◆ **Gestellte Aufgabe a**
Gib den Textauszug über den Astronauten Thomas Reiter vollständig und wortgetreu wieder.

Es gibt Berufe, da sollte man sich trotz eines überwältigenden Ausblicks aus dem Fenster auf seine Arbeit konzentrieren. So sieht es Thomas Reiter – Astronaut auf Lebenszeit – und meint damit den seinen. Denn bei aller Schwärmerei für den Ausblick aus der ISS ins All und Umgebung, stehe die wissenschaftliche Arbeit immer im Vordergrund.

Schließlich seien die astronautischen Forscher nicht zum Vergnügen im All. Da war Thomas Reiter zwar schon lange nicht mehr. Doch als Koordinator für internationale Agenturen der ESA und als Berater ihres Generaldirektors ist er mittendrin im All-Geschehen.

◆ **Bereitgestellte Daten**
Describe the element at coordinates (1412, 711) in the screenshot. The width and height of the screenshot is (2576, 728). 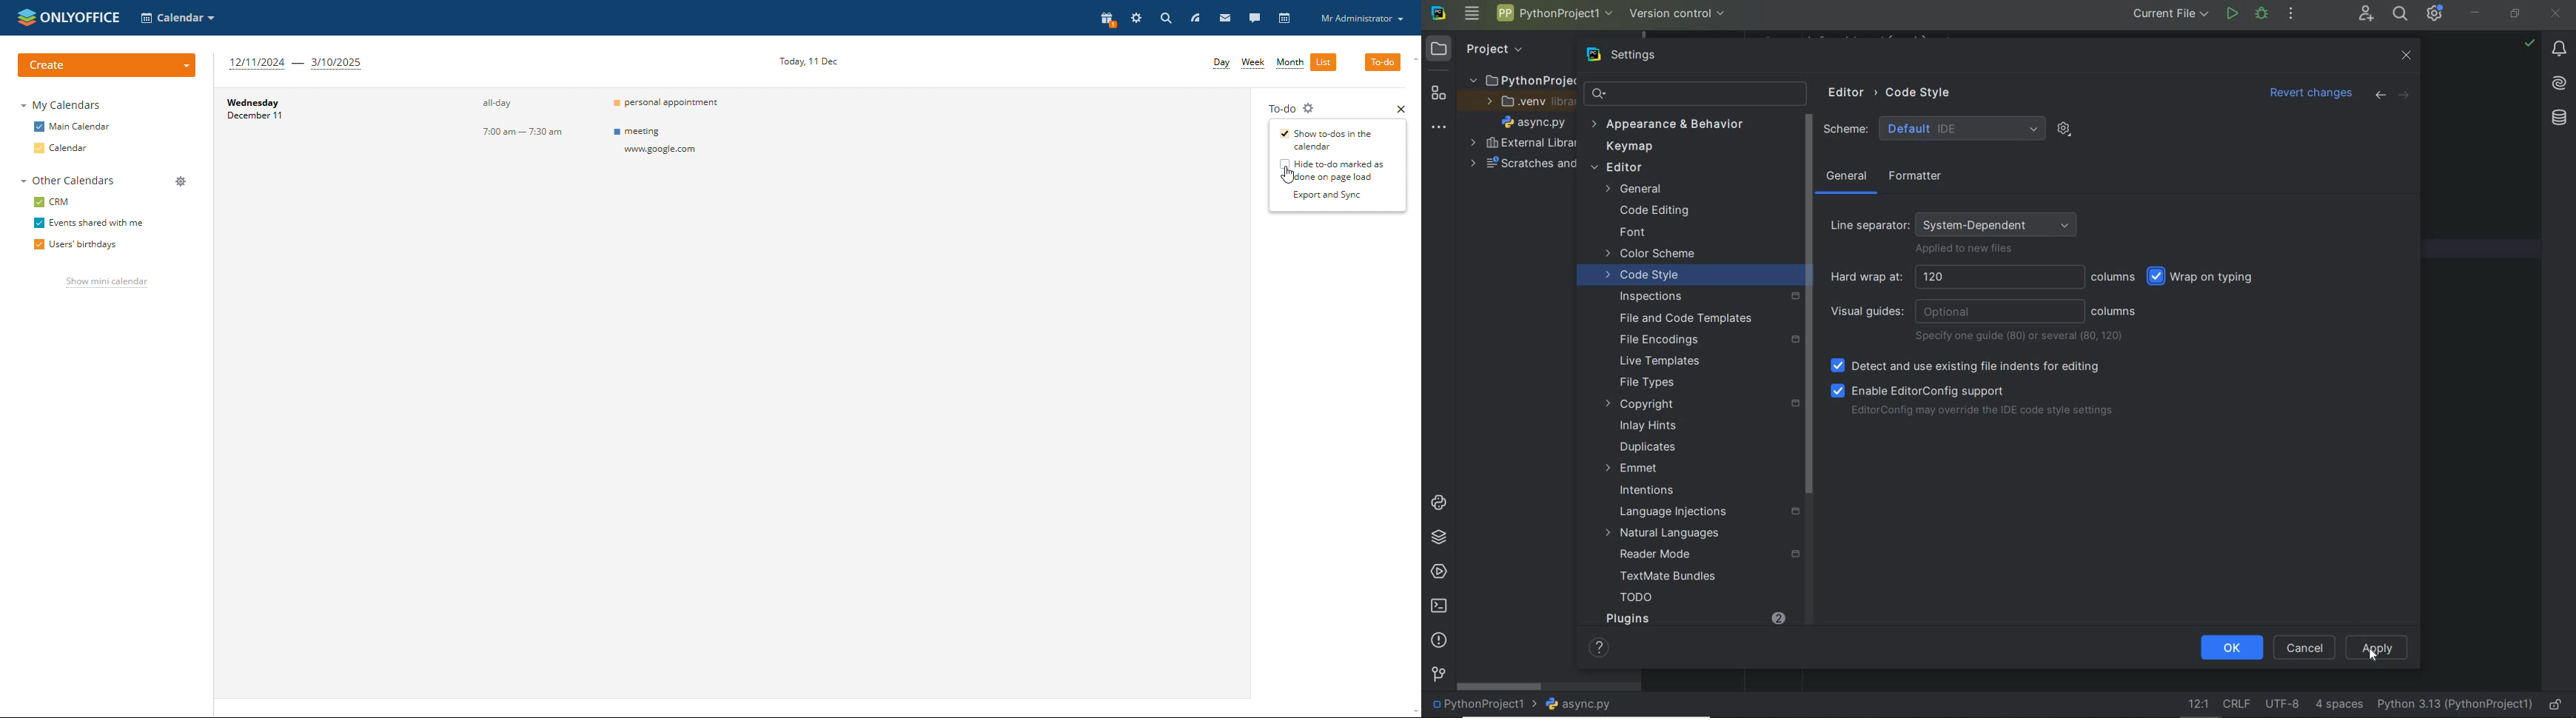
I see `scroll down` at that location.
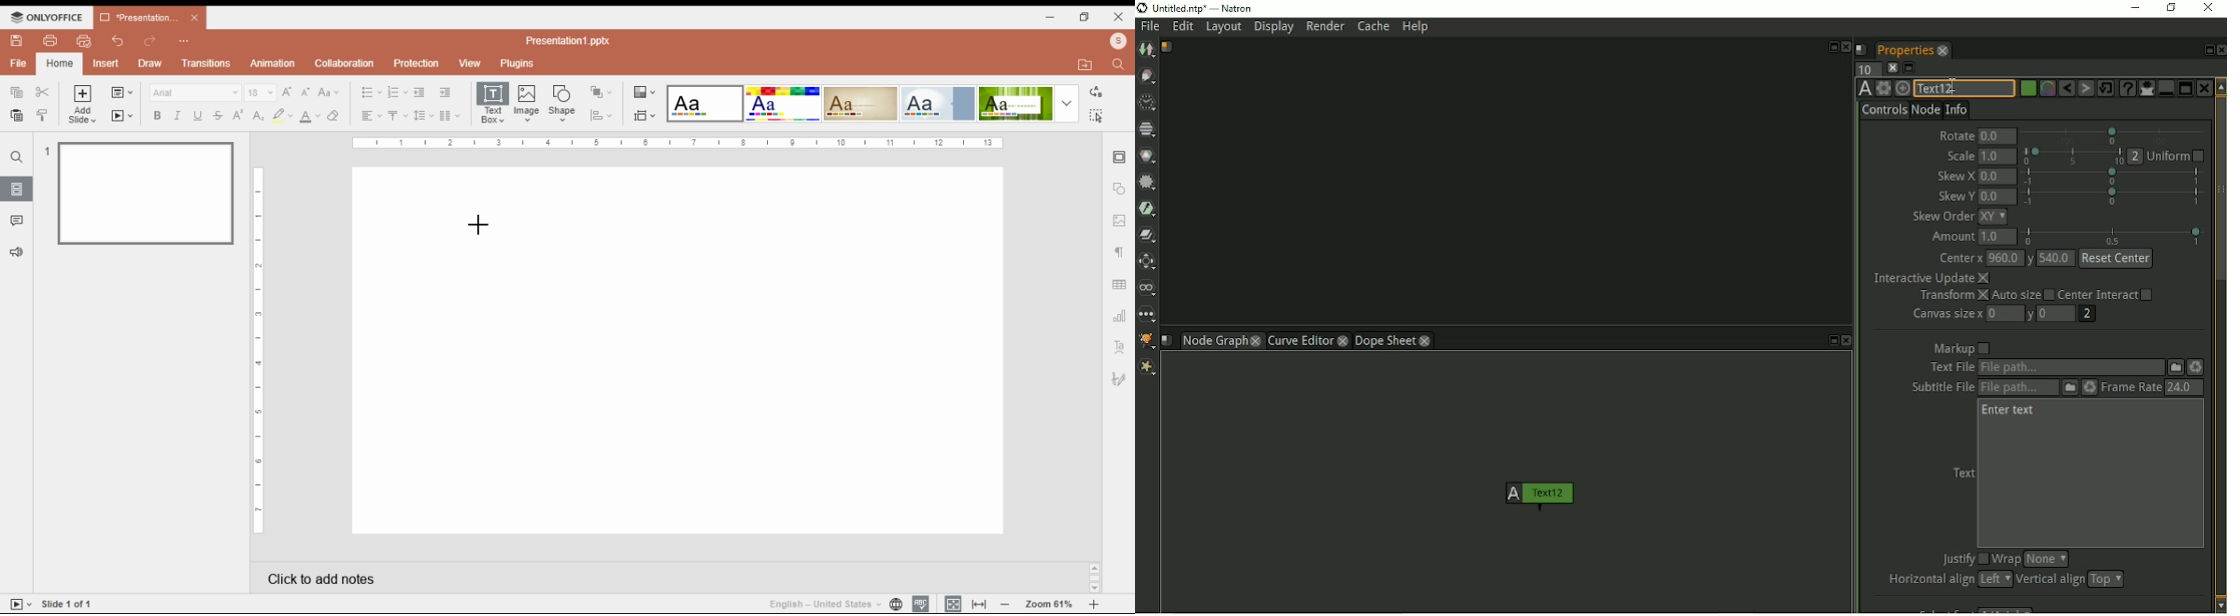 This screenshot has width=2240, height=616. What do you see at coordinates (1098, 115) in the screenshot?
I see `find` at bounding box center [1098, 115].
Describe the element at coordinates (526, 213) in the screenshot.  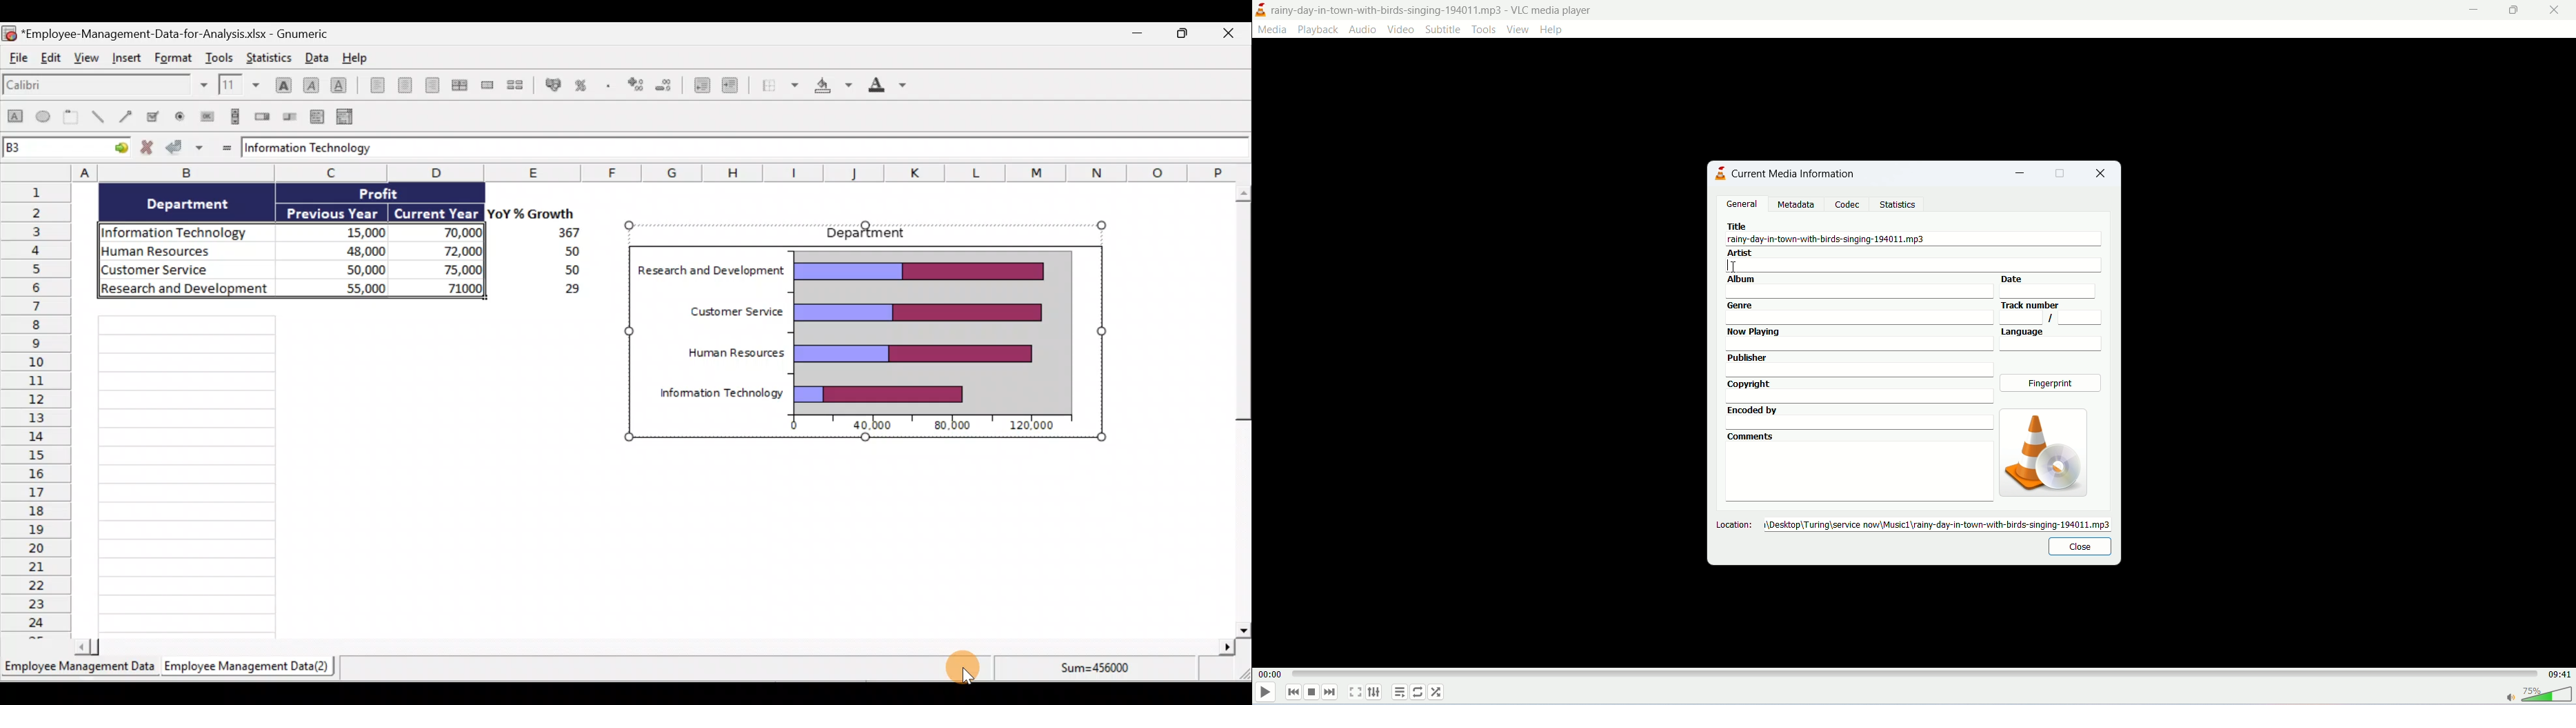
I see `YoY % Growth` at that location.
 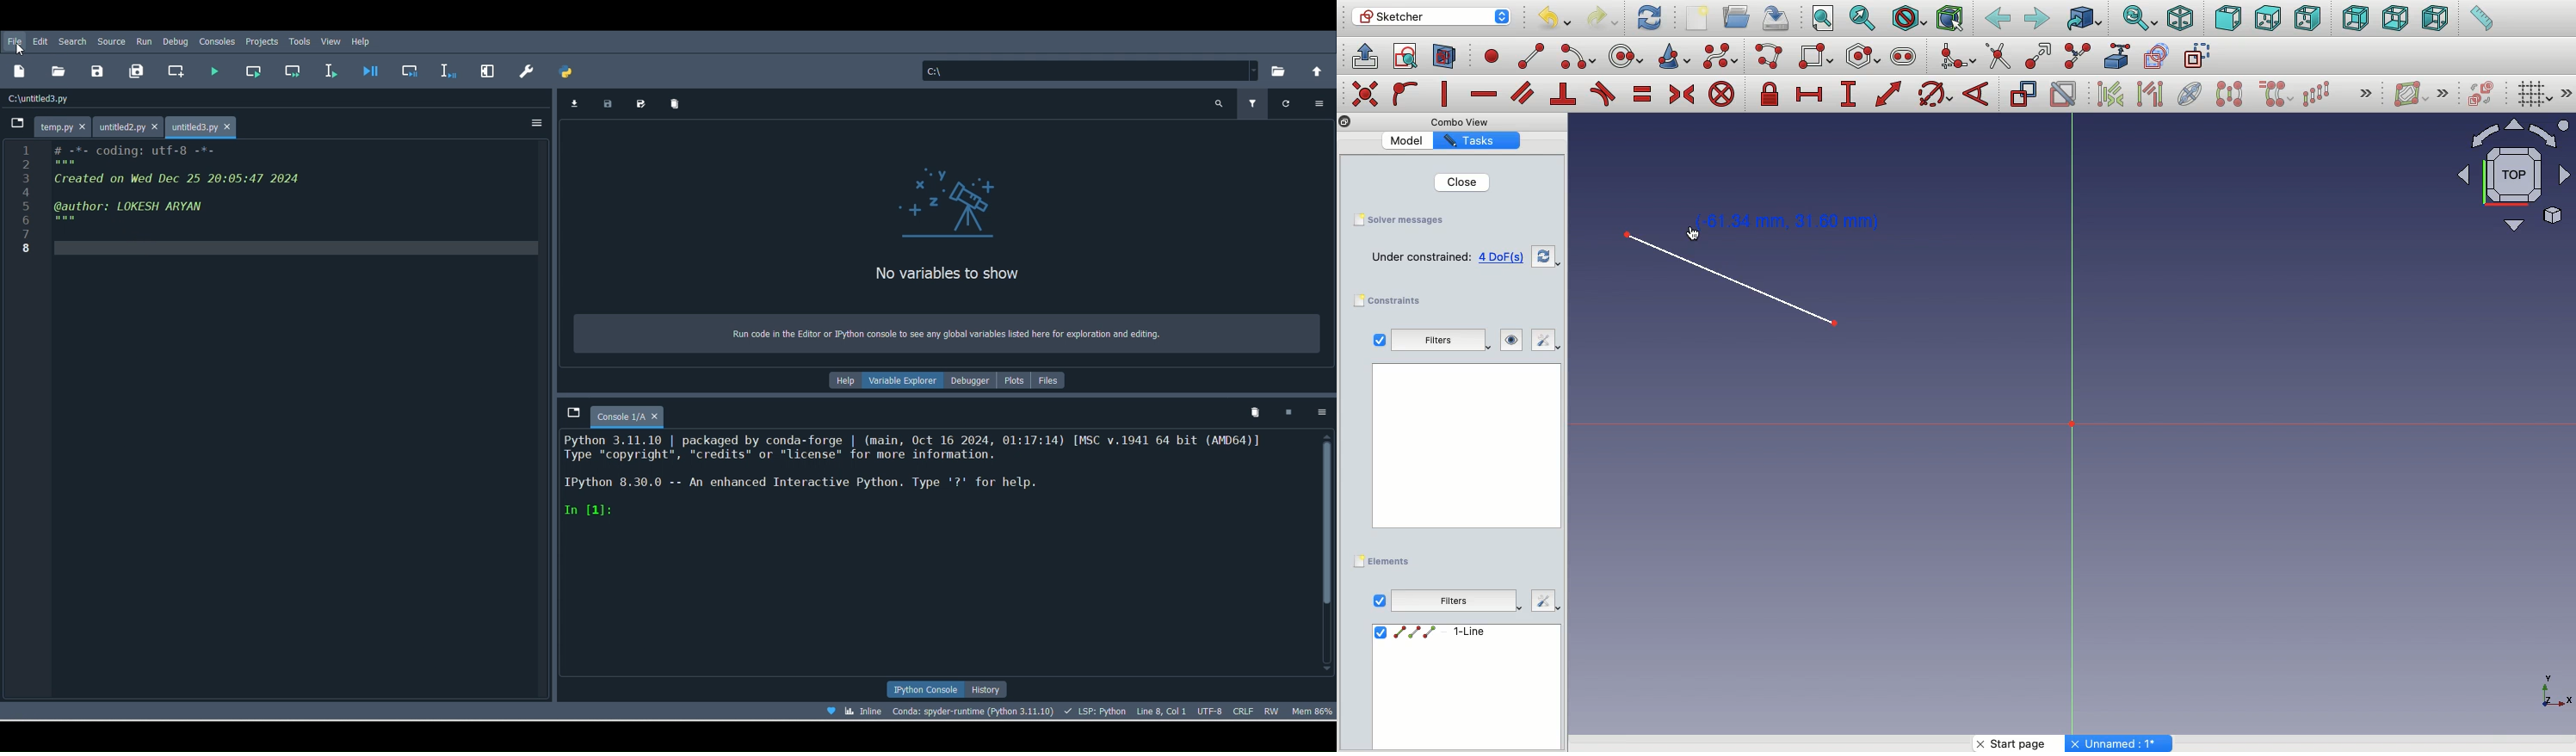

◆ **Gestellte Aufgabe b**
Schreibe in den Datensätzen die Zeilen von der Zeile mit „Describe the element at coordinates (526, 213)“ bis zum Ende der Datensätze (beide eingeschlossen) neu und ersetze dabei „screenshot“ durch „image“, ohne sonst etwas zu verändern. Gib nur diese Zeilen aus und lass die Bilder weg.

◆ **Schriftliche Lösung a**
Es gibt Berufe, da sollte man sich trotz eines überwältigenden Ausblicks aus dem Fenster auf seine Arbeit konzentrieren. So sieht es Thomas Reiter – Astronaut auf Lebenszeit – und meint damit den seinen. Denn bei aller Schwärmerei für den Ausblick aus der ISS ins All und Umgebung, stehe die wissenschaftliche Arbeit immer im Vordergrund.

Schließlich seien die astronautischen Forscher nicht zum Vergnügen im All. Da war Thomas Reiter zwar schon lange nicht mehr. Doch als Koordinator für internationale Agenturen der ESA und als Berater ihres Generaldirektors ist er mittendrin im All-Geschehen.

◆ **Schriftliche Lösung b**
Describe the element at coordinates (526, 213) in the image.  
I see `YoY % Growth` at that location.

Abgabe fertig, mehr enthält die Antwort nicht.